Wednesday, January 8, 2025

Alexandria...Why? (Youssef Chahine, 1979)

 

An early scene in Youssef Chahine’s Alexandria…Why? might sum up its likeable haphazardness: a group of friends goes to the movies in 1942 to see Ziegfeld Follies, a movie which wasn’t made until 1946, and which is represented here in part by scenes from a different movie, and in clips lifted from a 1970’s That’s Entertainment compilation, even leaving in a snatch of Gene Kelly’s voice-over narration about Eleanor Powell. It’s an early tip-off that the movie is best taken as a tumble of unreliable memories, one in which basic narrative details are frequently unclear; the extreme over-reliance on stock footage is objectively a weakness, but one which embodies the often uncomprehending distance between people and the events that shape their lives. The main focus is on teenage Yehia, fixated against the odds on becoming an actor (his specific obsession with studying at the Pasadena Playhouse would seem weirdly arbitrary, absent the knowledge that Chahine himself studied there and is channeling his own life experience); the quest made all the more quixotic by Mohsen Mohieddin’s often wild overacting in the role; other plotlines include a wealthy uncle who abducts a drunken British soldier and then falls for him, a Jewish family that leaves for Palestine, and various bits of espionage and resistance. The storytelling is often extremely choppy, major demarcation points coming and going, characters and concerns popping in and out, ultimately all ending in rushed celebratory fashion as the family and its contacts works every angle to help Yehia fulfil his dream, excess sentiment held at bay by an utterly goofy final shot. In terms of the evolution of Chahine’s work, the film holds up less well than its immediate predecessor Return of the Prodigal Son, which exhibits many comparable weaknesses/oddities while attaining greater overall resonance, the memory of its astounding, bitter blood-spattered finale causing Alexandria…Why? to feel almost like doodling by comparison.

Thursday, January 2, 2025

Bleak Moments (Mike Leigh, 1971)

 


Almost too aptly titled, Mike Leigh’s debut film Bleak Moments revolves around Sylvia, a thirty-something secretary in a small accounting firm who lives with her developmentally-challenged sister Hilda, being very slowly and ineffectually wooed by Peter, a teacher.

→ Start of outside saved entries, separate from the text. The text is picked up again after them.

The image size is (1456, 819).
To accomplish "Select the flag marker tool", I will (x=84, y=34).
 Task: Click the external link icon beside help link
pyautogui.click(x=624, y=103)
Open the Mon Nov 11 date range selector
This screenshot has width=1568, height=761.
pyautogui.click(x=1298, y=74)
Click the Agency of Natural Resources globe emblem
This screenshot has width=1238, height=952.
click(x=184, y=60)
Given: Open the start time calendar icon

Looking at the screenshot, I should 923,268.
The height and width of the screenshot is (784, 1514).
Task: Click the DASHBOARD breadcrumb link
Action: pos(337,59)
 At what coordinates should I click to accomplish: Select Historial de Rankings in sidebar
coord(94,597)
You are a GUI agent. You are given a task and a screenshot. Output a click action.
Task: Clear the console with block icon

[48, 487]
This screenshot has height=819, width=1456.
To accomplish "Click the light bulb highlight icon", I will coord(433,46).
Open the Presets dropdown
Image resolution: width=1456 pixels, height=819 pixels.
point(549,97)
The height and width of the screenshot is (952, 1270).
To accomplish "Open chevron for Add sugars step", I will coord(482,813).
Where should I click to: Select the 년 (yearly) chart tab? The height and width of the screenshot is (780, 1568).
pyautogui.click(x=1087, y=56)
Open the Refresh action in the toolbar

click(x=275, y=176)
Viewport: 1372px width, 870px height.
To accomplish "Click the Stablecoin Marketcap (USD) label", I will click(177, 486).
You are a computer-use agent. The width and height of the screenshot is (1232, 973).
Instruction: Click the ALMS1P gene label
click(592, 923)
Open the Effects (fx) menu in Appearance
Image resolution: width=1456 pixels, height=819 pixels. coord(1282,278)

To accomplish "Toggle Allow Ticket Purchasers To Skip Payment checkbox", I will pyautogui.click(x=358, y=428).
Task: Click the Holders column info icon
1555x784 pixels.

Anne Raitt is fascinating as Sylvia, sometimes strikingly severe looking, as if about to step into a Gothic melodrama, probably overly reliant on cigarettes and sherry, but with ample hints of a playful inner life, a faint smile drifting across her face as she softly tweaks the conversation with comments that don’t quite find an audience (such as introducing herself as the President of Venezuela, or asking a visitor if he wants some nuts before admitting she doesn’t have any). The lives on display are all highly constrained: by their drab and cramped living and working spaces; by inescapable circumstances (Sylvia’s colleague and friend Pat joylessly cares for her bed-ridden mother); by hang-ups and anxieties (Peter seems to find every word a struggle, regurgitating things he read in books without conveying any deep engagement with them); by sexual naivete and inadequacy (there’s no sex in the film, but that’s the point). It frequently shudders with awkward silences: a date night between Peter and Sylvia, depicted in excruciating detail, moves from the most atmospherically challenged Chinese restaurant imaginable to a strangulated and somewhat poignant aftermath in Sylvia’s living room. But Leigh also allows glimpses of small beauty and possible transcendence: Sylvia and Hilda are both captivated by the tentative but sincere singing and guitar-playing of a man who rents their garage, and Pat is drawn to a faith-healing group, becoming convinced that Hilda might find a cure there. Sylvia vehemently opposes this fancifulness (it’s the most emotion she displays about anything) but the ending suggests she may be tacitly allowing Pat to take a shot, a concession more likely however to extinguish one of the film’s few shards of hope than to fulfil it.